*TASK DATA*:
··········

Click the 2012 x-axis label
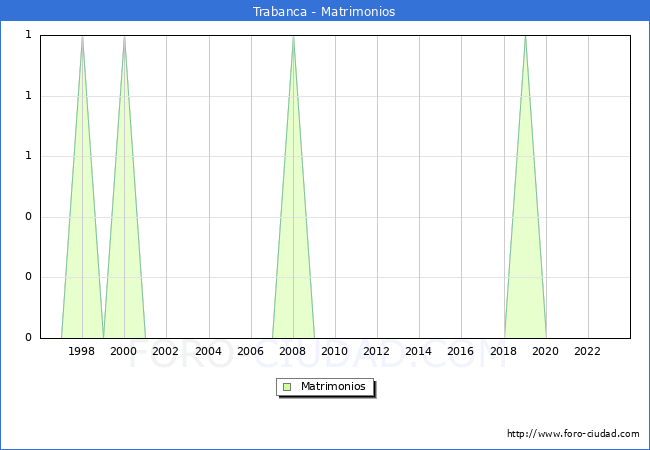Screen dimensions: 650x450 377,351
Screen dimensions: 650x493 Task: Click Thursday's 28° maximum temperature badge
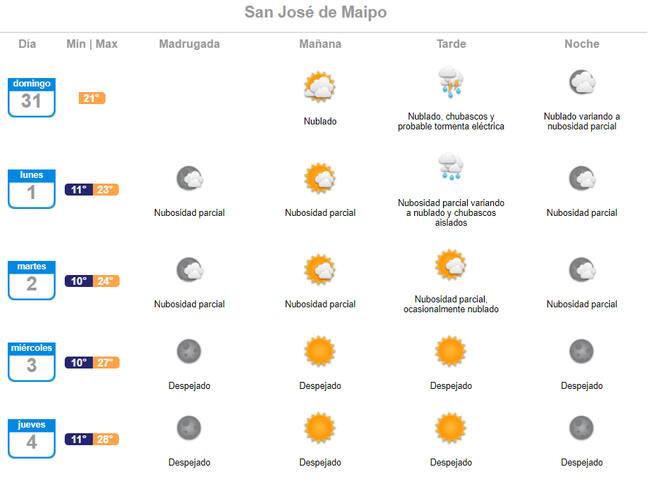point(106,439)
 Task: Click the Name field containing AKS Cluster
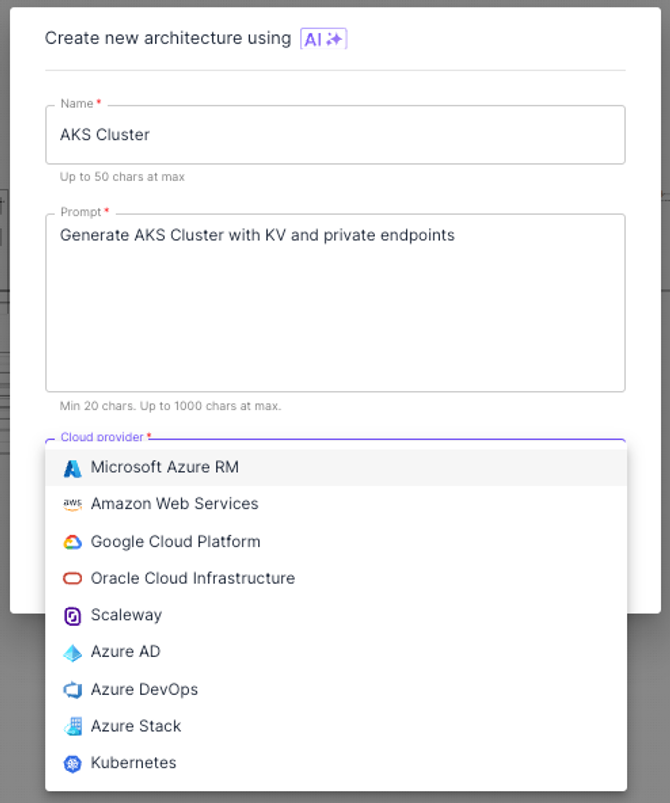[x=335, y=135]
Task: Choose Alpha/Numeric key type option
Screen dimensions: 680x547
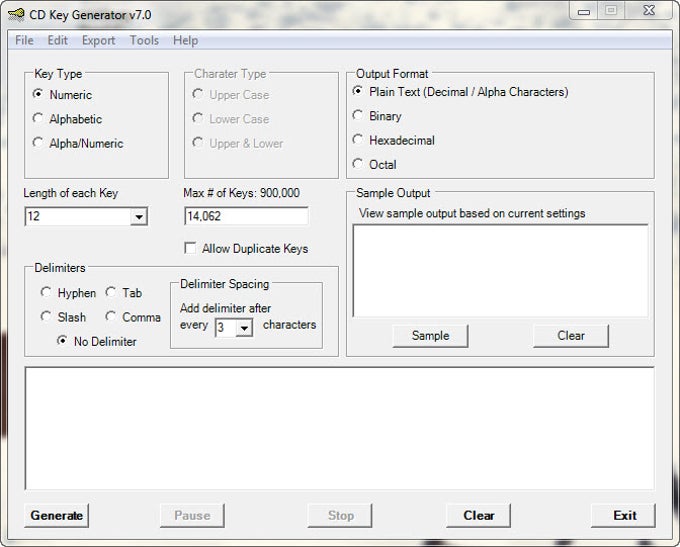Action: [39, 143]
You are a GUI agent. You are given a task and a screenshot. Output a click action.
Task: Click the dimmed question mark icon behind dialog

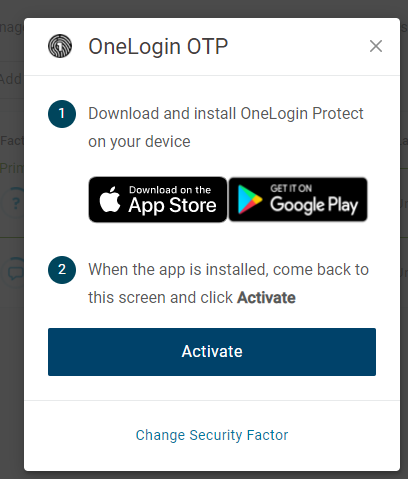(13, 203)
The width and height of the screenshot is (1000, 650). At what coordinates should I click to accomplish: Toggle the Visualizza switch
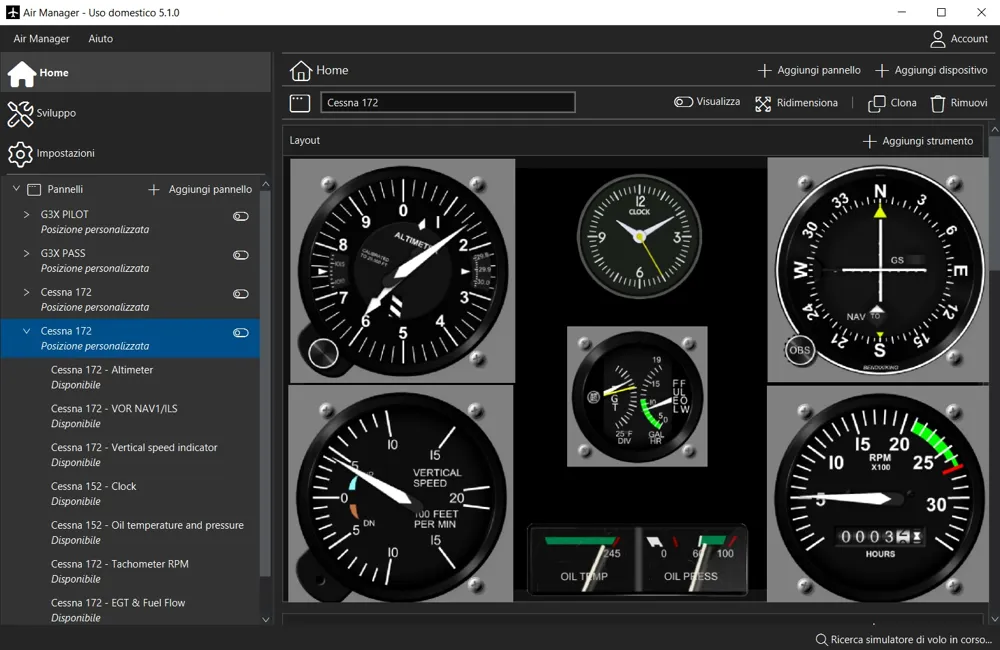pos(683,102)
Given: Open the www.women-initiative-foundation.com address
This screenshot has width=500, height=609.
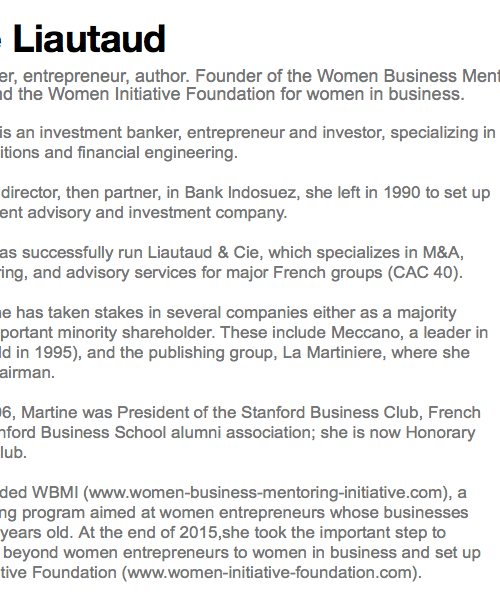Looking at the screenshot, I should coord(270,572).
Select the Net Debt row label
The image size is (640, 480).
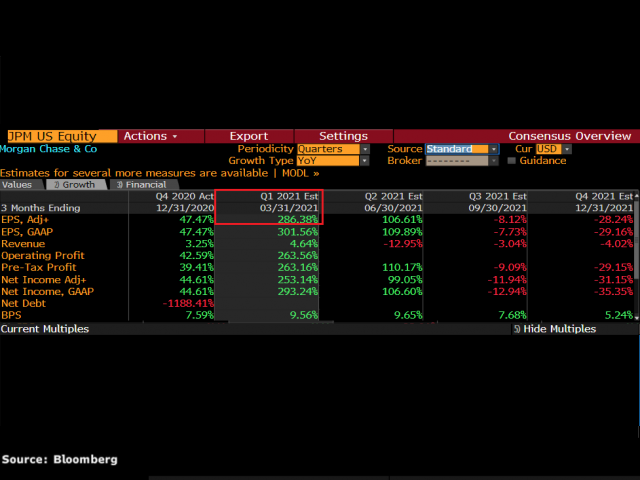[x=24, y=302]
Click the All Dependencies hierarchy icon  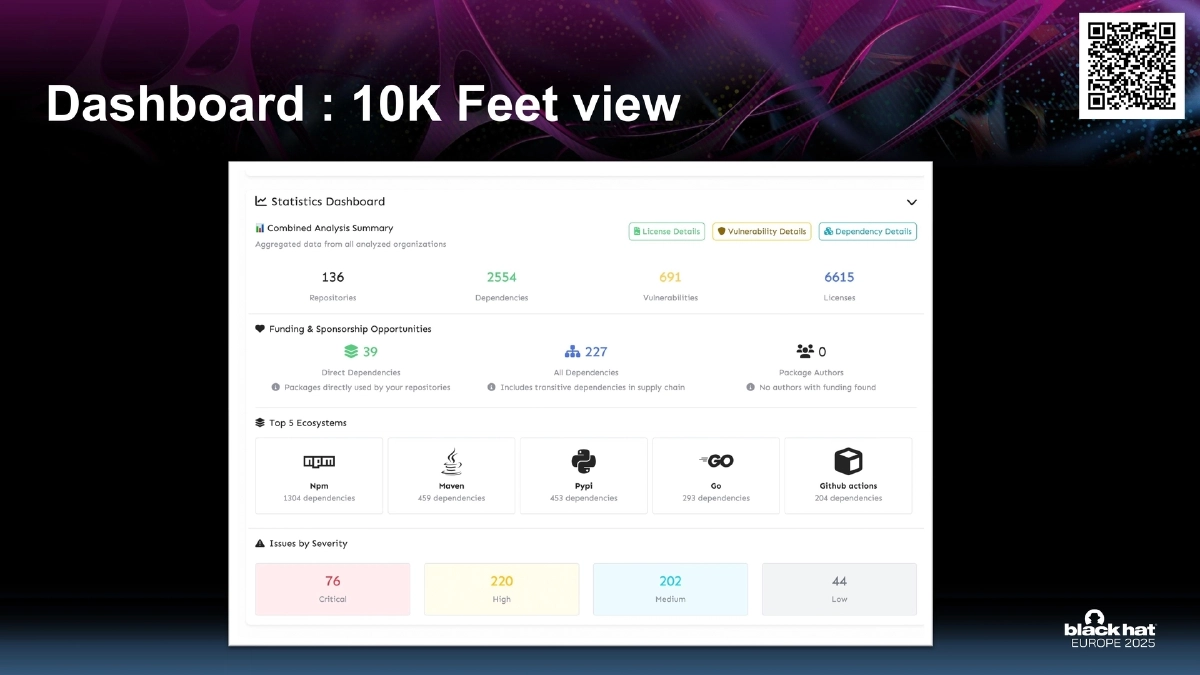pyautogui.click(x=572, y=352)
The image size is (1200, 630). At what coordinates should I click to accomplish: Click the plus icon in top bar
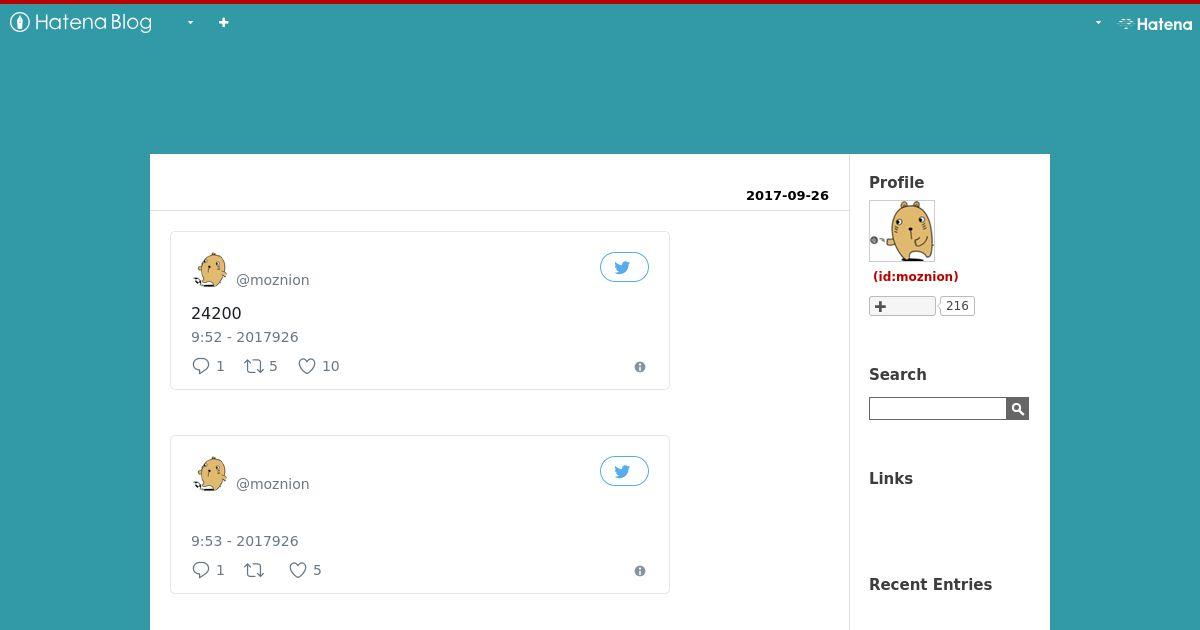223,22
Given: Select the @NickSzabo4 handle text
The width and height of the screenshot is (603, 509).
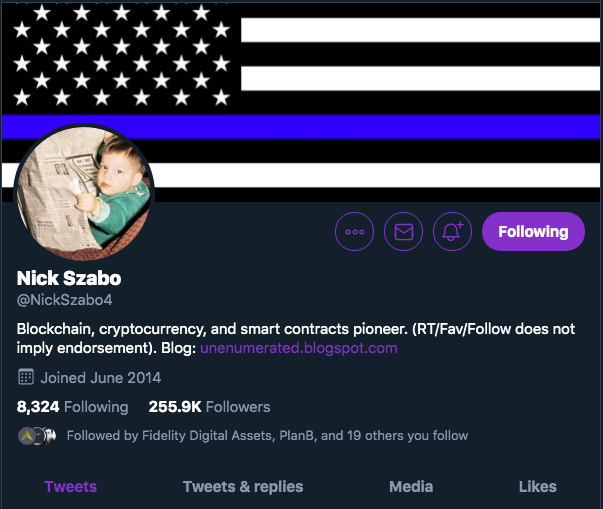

··········

*REQUIRED TASK*:
Reproduce the lines word for word, starting with the line that contains "The image size is (1200, 630)." and continuing through the end of the rows. Leave the pictures out of your answer.

*OUTPUT BELOW*:
The image size is (1200, 630). At what coordinates should I click to accomplish: Click the plus icon in top bar
223,22
Given: Select the @NickSzabo4 handle text
The width and height of the screenshot is (603, 509).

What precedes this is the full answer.